The results of my work in teaching are evident in student outcomes. As an example, Tiffany-Ashton Gatsby, who I mentored closely over a two-year period, was one of only two University of Washington undergraduates awarded a 2022 President’s Medal — a first for the School of Art+Art History+Design. Another student, Han Eckelberg, was granted a permanent art installation at the Odegaard Undergraduate Library after developing a prototype in my class. Across the board, IVA student work and the general atmosphere has improved, with increased numbers of IVA students applying to, and being accepted by, graduate programs and winning competitive scholarships.


SERVICE


I have made significant service contributions to the institution and broader community, which includes performing various leadership roles —Interim Chair, Co-Chair, and now Chair — for Interdisciplinary Visual Art, the largest program within the School of Art. As Chair, my duties include hiring and supporting visiting faculty; overseeing budgets; curriculum development; course scheduling; working with IVA Instructional Technicians; equipment and facilities planning; and participating in larger strategic meetings within the School of Art.

I am proud of my record hiring new faculty to teach in the Interdisciplinary Visual Art program, and recruited and supported the visiting faculty appointments of dynamic artists such as Sofía Córdova, nkiruka oparah, Chari Glogovac-Smith, Natalie Krick, Midori Hirose, and Izidora LETHE. As part of my recruitment efforts, I wrote and was awarded two Native Knowledge Grants, sponsored by the Center for American Indian & Indigenous Studies. This funding allowed the opportunity to hire the poet Arianne True (Choctaw/Chickasaw), and multimedia artist Lena Tseabbe Wright (Paiute/Yurok) to teach innovative courses that crossed disciplinary and institutional boundaries.

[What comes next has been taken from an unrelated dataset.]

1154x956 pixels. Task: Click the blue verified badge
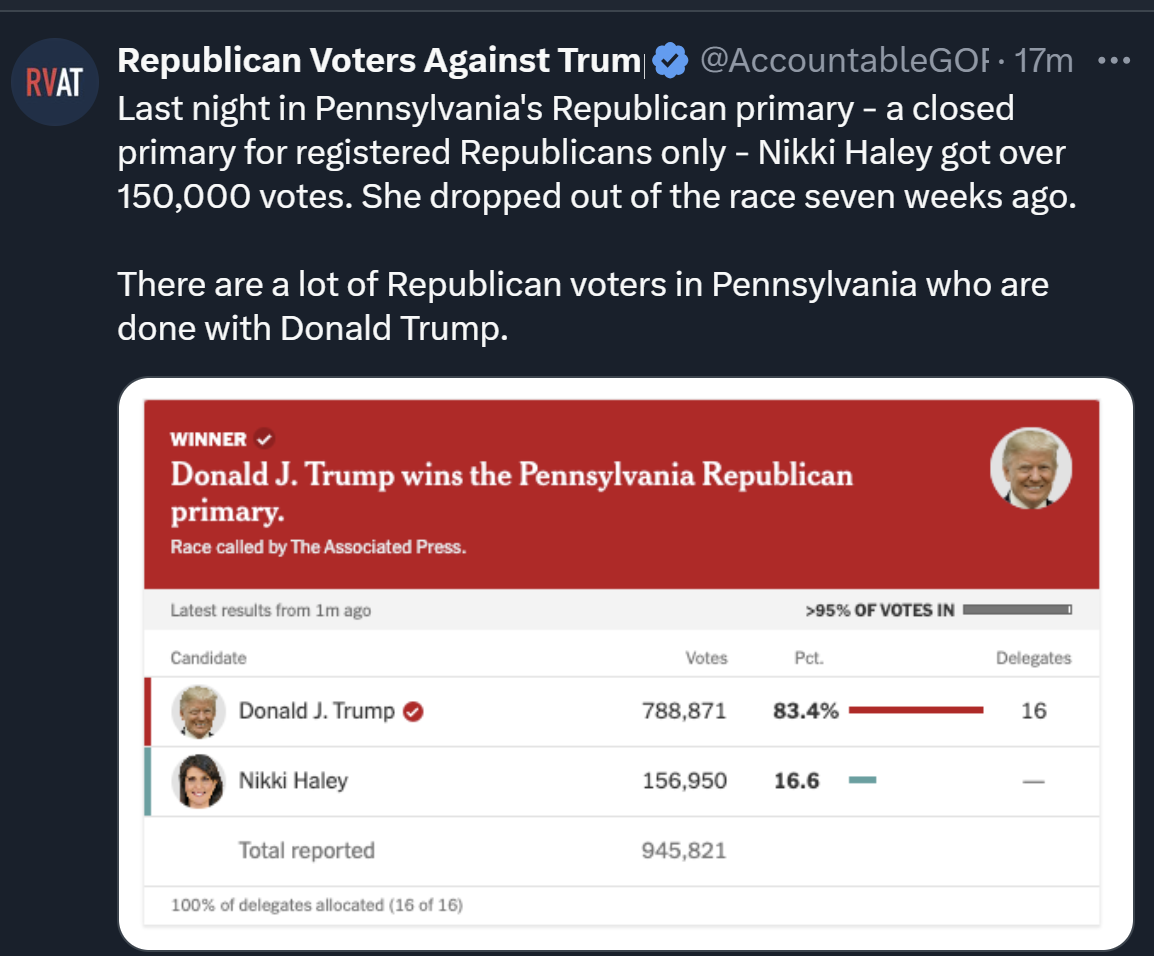tap(670, 60)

Throughout my time at UW, I have promoted cross-campus partnerships to support student learning and faculty research, which includes building bridges between the School of Art and the Department of Dance, School of Drama, College of Built Environments, and the Center for American Indian & Indigenous Studies. I am currently a key organizer for the Minoritarian Performance Research Cluster (MPRC), which was recently awarded $19,286 from the Simpson Center to continue programming through 2023-24. Spearheaded by Jasmine Mahmoud, Assistant Professor in the School of Drama, the MPRC brings together artists and scholars from across the UW campuses to investigate embodied and minoritized knowledge production often excluded from academic archives (including Indigenous, Black, LatinX, Asian Diasporic, Queer, Trans, Differently-Abled, and Carceral). In November 2023, I look forward to hosting Paul Chan at UW for a multi-day visit after nominating him to be an endowed Walker Ames Lecturer. During the 2023-24 season, I am also co-curating a year-long cycle of exhibitions in the lower lobby area at the Meany Center for the Performing Arts, alongside my colleague in Painting+Drawing, Assistant Professor Sangram Majumdar.

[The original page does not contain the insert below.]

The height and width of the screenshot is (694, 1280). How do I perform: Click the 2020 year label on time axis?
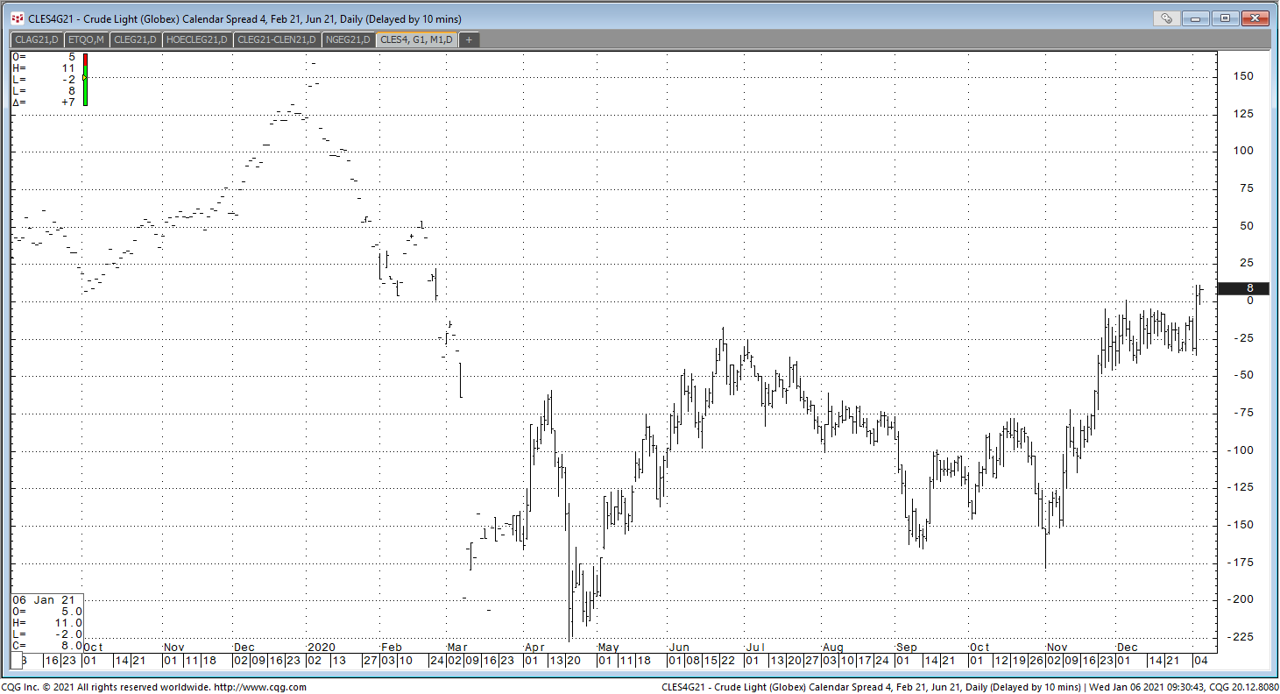click(x=322, y=647)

At the community level, I have served on public art selection committees for major commissions, was a peer reviewer for CAA Art Journal Open, and served on the Port of Seattle Art Oversight Committee, which sets art policy and provides overall guidance for the Port’s public art program, which includes the Seattle-Tacoma International Airport.

Finally, I am honored to join the College of Arts & Sciences’ inaugural class of the Dean’s Academy Futurists during the 2023-24 academic year. As part of a small cohort of scholars, I will be in regular dialogue with Dean Dianne Harris and participate in a series of multi-day, off-site retreats with the goal of imagining new models for higher education.